→ **Work request**
Copy every one of the rows below word for word, leaving out the pictures.

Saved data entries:
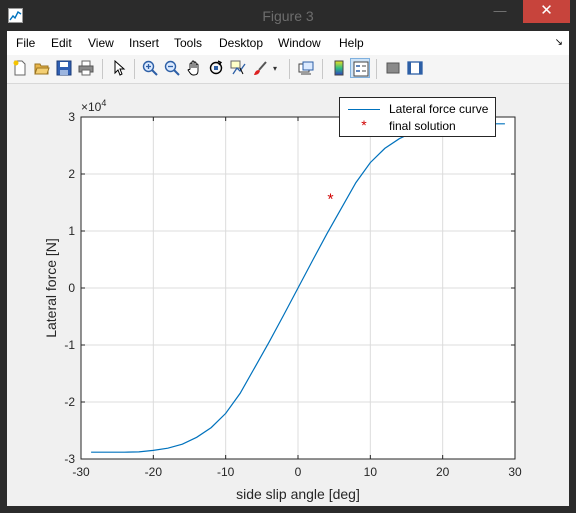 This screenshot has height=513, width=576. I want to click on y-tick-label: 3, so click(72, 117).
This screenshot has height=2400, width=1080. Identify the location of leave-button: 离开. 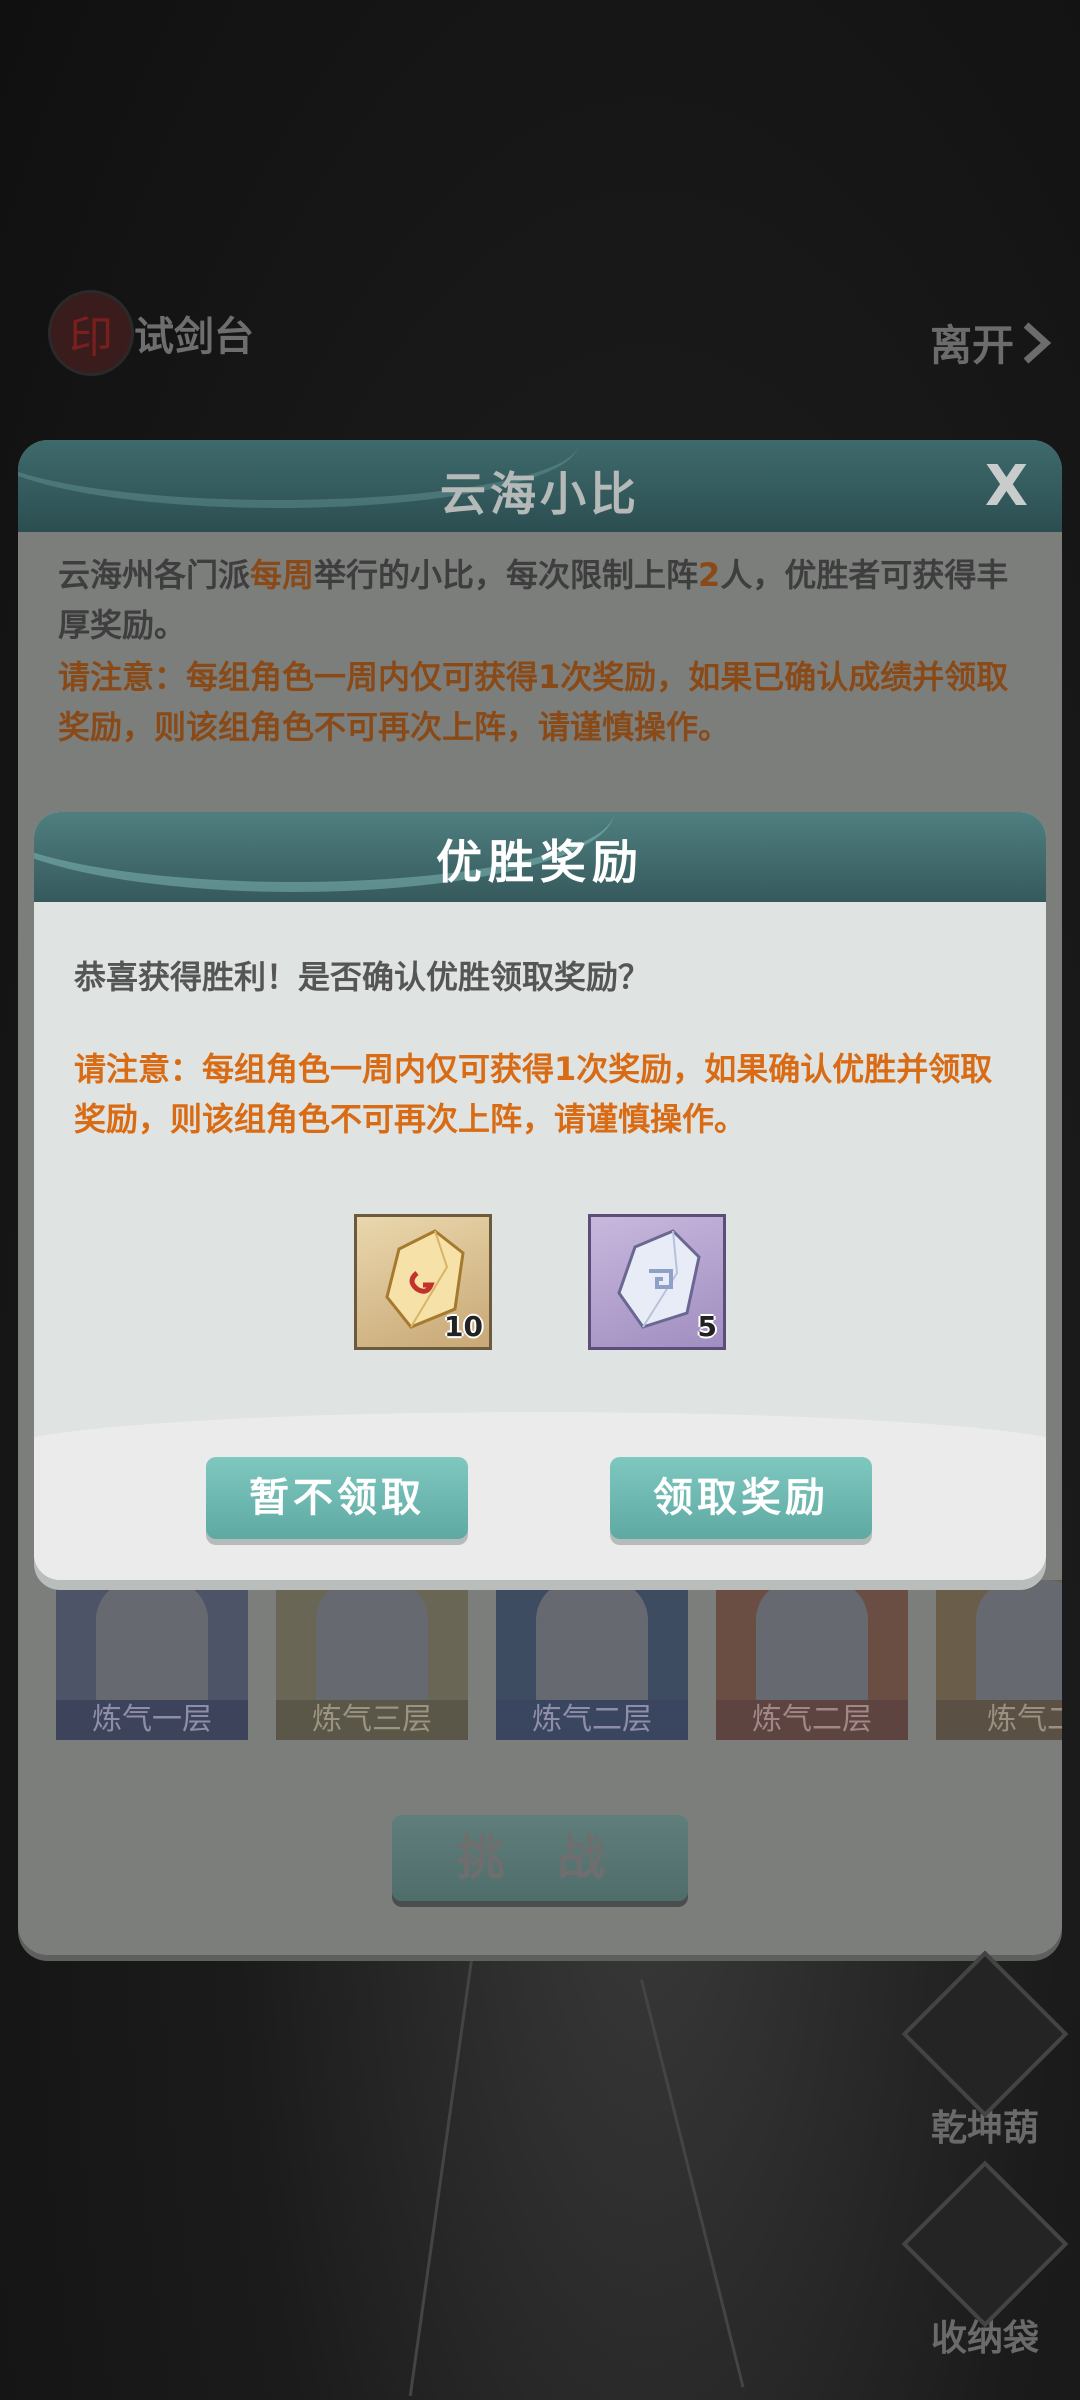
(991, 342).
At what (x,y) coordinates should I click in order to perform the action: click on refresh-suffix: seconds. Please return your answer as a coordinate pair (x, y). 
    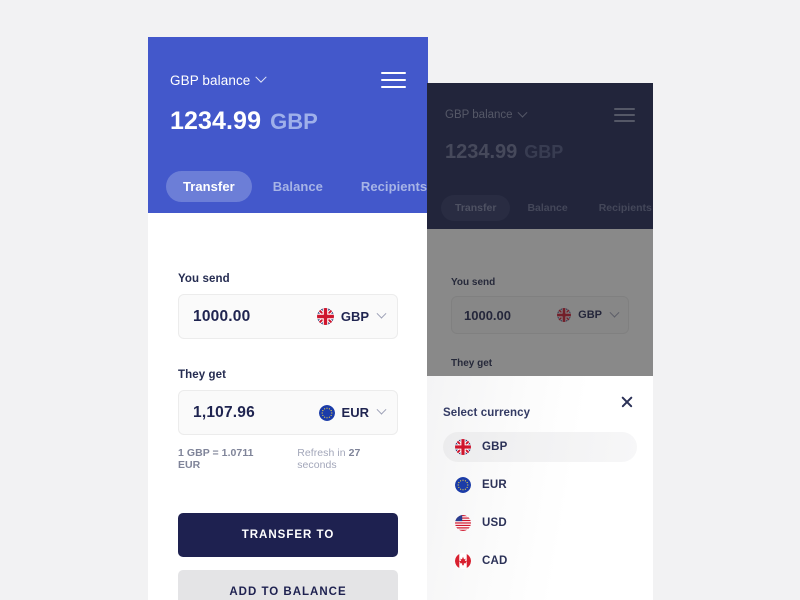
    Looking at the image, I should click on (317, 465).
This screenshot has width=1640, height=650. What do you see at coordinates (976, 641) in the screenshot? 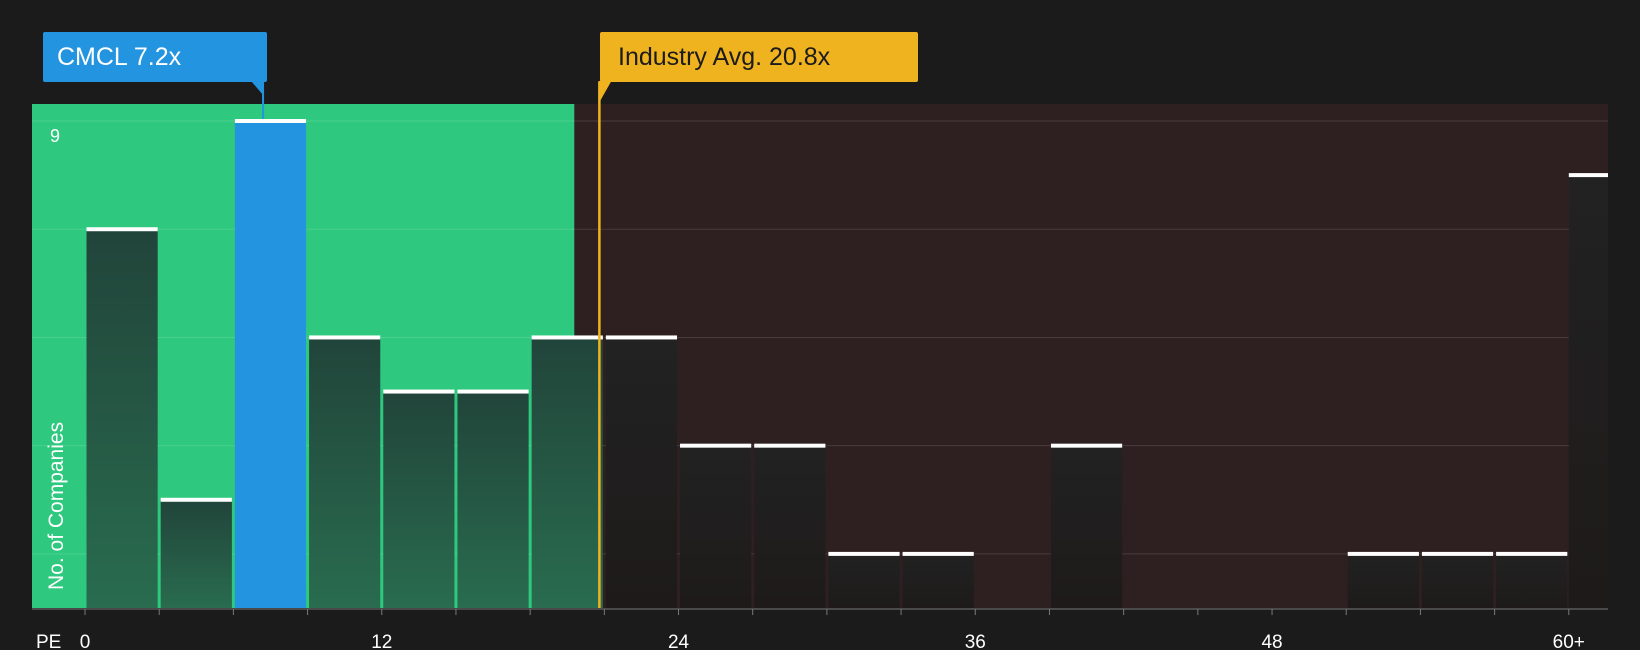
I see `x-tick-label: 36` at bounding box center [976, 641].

→ **Result for this task**
 This screenshot has height=513, width=576. I want to click on y-tick-label: 3, so click(72, 117).
This screenshot has height=2400, width=1080. Identify the location of leave-button: 离开. 
(991, 342).
At what (x,y) coordinates should I click in order to perform the action: click on refresh-suffix: seconds. Please return your answer as a coordinate pair (x, y). 
    Looking at the image, I should click on (317, 465).
This screenshot has width=1640, height=650. What do you see at coordinates (976, 641) in the screenshot? 
I see `x-tick-label: 36` at bounding box center [976, 641].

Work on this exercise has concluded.